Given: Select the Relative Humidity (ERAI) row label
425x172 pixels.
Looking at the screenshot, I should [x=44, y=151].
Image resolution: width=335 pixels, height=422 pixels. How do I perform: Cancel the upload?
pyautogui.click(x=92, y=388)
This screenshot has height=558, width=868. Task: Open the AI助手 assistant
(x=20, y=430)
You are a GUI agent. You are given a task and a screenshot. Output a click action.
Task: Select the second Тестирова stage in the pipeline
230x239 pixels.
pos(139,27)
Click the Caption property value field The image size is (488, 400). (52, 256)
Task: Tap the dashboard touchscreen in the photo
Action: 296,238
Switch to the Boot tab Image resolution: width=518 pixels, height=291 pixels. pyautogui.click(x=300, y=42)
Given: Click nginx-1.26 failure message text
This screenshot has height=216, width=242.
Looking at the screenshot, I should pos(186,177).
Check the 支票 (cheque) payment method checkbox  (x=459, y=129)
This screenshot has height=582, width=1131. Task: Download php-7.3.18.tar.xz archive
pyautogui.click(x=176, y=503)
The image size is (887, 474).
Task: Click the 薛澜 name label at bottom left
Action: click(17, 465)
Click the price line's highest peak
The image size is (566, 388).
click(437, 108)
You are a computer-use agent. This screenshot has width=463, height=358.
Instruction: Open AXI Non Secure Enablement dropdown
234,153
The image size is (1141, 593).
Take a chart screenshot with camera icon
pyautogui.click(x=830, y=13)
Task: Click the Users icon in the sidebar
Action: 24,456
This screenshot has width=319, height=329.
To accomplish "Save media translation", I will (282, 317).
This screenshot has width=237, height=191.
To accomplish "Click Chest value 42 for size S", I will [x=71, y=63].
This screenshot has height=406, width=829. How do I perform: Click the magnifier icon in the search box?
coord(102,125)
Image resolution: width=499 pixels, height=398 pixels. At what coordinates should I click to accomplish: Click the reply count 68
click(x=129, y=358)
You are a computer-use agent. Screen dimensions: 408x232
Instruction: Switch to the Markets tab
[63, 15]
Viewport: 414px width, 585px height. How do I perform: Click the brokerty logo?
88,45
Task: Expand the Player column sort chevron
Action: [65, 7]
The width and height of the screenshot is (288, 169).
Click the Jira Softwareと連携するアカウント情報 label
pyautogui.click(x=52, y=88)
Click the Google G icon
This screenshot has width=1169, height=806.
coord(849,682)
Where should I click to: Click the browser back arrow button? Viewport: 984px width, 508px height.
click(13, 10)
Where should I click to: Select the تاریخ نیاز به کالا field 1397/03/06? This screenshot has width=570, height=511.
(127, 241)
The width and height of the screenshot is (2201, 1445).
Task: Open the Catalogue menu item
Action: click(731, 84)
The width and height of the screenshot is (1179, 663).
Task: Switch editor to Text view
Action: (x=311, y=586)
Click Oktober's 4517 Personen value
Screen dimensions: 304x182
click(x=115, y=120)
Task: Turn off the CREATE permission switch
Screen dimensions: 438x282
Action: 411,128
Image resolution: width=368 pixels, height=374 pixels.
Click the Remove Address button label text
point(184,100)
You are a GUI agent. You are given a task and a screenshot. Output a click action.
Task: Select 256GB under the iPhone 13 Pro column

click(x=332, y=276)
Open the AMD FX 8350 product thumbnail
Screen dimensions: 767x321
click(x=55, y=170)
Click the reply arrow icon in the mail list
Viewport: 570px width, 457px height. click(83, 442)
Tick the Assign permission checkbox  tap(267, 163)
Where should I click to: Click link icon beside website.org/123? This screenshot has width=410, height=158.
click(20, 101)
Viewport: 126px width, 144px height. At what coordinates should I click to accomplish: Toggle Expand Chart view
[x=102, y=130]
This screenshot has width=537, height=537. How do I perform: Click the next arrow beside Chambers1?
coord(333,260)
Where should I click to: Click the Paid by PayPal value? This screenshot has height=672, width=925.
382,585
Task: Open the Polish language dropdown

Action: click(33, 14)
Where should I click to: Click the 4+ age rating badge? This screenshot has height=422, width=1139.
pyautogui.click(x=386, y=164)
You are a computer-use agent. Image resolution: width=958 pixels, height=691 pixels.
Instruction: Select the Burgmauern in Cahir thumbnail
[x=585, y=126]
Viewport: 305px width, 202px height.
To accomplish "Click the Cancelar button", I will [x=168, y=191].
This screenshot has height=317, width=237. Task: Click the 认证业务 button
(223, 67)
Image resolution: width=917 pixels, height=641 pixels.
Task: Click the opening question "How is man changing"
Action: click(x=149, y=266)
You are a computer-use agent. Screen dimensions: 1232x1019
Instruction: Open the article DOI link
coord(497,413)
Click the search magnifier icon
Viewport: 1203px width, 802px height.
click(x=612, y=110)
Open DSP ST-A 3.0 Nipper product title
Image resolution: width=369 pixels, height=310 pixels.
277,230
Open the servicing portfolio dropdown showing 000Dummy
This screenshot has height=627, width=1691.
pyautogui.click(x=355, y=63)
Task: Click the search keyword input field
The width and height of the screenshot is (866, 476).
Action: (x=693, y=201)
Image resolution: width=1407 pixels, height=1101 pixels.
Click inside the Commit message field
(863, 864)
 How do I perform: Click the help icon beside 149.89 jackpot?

※

> What is expected:
Write out each record exactly, without addition or omission.

> Solution to the exercise:
Given: Select the Relative Humidity (ERAI) row label
425x172 pixels.
Looking at the screenshot, I should [x=44, y=151].
Image resolution: width=335 pixels, height=422 pixels. How do I perform: Cancel the upload?
pyautogui.click(x=92, y=388)
This screenshot has height=558, width=868. Task: Open the AI助手 assistant
(x=20, y=430)
You are a GUI agent. You are given a task and a screenshot. Output a click action.
Task: Select the second Тестирова stage in the pipeline
230x239 pixels.
pos(139,27)
Click the Caption property value field The image size is (488, 400). (52, 256)
Task: Tap the dashboard touchscreen in the photo
Action: 296,238
Switch to the Boot tab Image resolution: width=518 pixels, height=291 pixels. pyautogui.click(x=300, y=42)
Given: Click nginx-1.26 failure message text
This screenshot has height=216, width=242.
Looking at the screenshot, I should pos(186,177).
Check the 支票 (cheque) payment method checkbox  (x=459, y=129)
This screenshot has height=582, width=1131. Task: Download php-7.3.18.tar.xz archive
pyautogui.click(x=176, y=503)
The image size is (887, 474).
Task: Click the 薛澜 name label at bottom left
Action: click(17, 465)
Click the price line's highest peak
The image size is (566, 388).
click(437, 108)
You are a computer-use agent. This screenshot has width=463, height=358.
Instruction: Open AXI Non Secure Enablement dropdown
234,153
The image size is (1141, 593).
Take a chart screenshot with camera icon
pyautogui.click(x=830, y=13)
Task: Click the Users icon in the sidebar
Action: 24,456
This screenshot has width=319, height=329.
To accomplish "Save media translation", I will (282, 317).
This screenshot has width=237, height=191.
To accomplish "Click Chest value 42 for size S", I will [x=71, y=63].
This screenshot has height=406, width=829. How do I perform: Click the magnifier icon in the search box?
coord(102,125)
Image resolution: width=499 pixels, height=398 pixels. At what coordinates should I click to accomplish: Click the reply count 68
click(x=129, y=358)
You are a computer-use agent. Screen dimensions: 408x232
Instruction: Switch to the Markets tab
[63, 15]
Viewport: 414px width, 585px height. How do I perform: Click the brokerty logo?
88,45
Task: Expand the Player column sort chevron
Action: [65, 7]
The width and height of the screenshot is (288, 169).
Click the Jira Softwareと連携するアカウント情報 label
pyautogui.click(x=52, y=88)
Click the Google G icon
This screenshot has width=1169, height=806.
coord(849,682)
Where should I click to: Click the browser back arrow button? Viewport: 984px width, 508px height.
click(13, 10)
Where should I click to: Select the تاریخ نیاز به کالا field 1397/03/06? This screenshot has width=570, height=511.
(127, 241)
The width and height of the screenshot is (2201, 1445).
Task: Open the Catalogue menu item
Action: click(731, 84)
The width and height of the screenshot is (1179, 663).
Task: Switch editor to Text view
Action: (x=311, y=586)
Click Oktober's 4517 Personen value
Screen dimensions: 304x182
click(x=115, y=120)
Task: Turn off the CREATE permission switch
Screen dimensions: 438x282
Action: 411,128
Image resolution: width=368 pixels, height=374 pixels.
Click the Remove Address button label text
point(184,100)
You are a GUI agent. You are given a task and a screenshot. Output a click action.
Task: Select 256GB under the iPhone 13 Pro column

click(x=332, y=276)
Open the AMD FX 8350 product thumbnail
Screen dimensions: 767x321
click(x=55, y=170)
Click the reply arrow icon in the mail list
Viewport: 570px width, 457px height. click(83, 442)
Tick the Assign permission checkbox  tap(267, 163)
Where should I click to: Click link icon beside website.org/123? This screenshot has width=410, height=158.
click(20, 101)
Viewport: 126px width, 144px height. At what coordinates should I click to accomplish: Toggle Expand Chart view
[x=102, y=130]
This screenshot has width=537, height=537. How do I perform: Click the next arrow beside Chambers1?
coord(333,260)
Where should I click to: Click the Paid by PayPal value? This screenshot has height=672, width=925.
382,585
Task: Open the Polish language dropdown

Action: click(33, 14)
Where should I click to: Click the 4+ age rating badge? This screenshot has height=422, width=1139.
pyautogui.click(x=386, y=164)
You are a computer-use agent. Image resolution: width=958 pixels, height=691 pixels.
Instruction: Select the Burgmauern in Cahir thumbnail
[x=585, y=126]
Viewport: 305px width, 202px height.
To accomplish "Click the Cancelar button", I will [x=168, y=191].
This screenshot has height=317, width=237. Task: Click the 认证业务 button
(223, 67)
Image resolution: width=917 pixels, height=641 pixels.
Task: Click the opening question "How is man changing"
Action: click(x=149, y=266)
You are a computer-use agent. Screen dimensions: 1232x1019
Instruction: Open the article DOI link
coord(497,413)
Click the search magnifier icon
Viewport: 1203px width, 802px height.
click(x=612, y=110)
Open DSP ST-A 3.0 Nipper product title
Image resolution: width=369 pixels, height=310 pixels.
277,230
Open the servicing portfolio dropdown showing 000Dummy
This screenshot has height=627, width=1691.
pyautogui.click(x=355, y=63)
Task: Click the search keyword input field
The width and height of the screenshot is (866, 476).
Action: (x=693, y=201)
Image resolution: width=1407 pixels, height=1101 pixels.
Click inside the Commit message field
(863, 864)
 How do I perform: Click the help icon beside 149.89 jackpot?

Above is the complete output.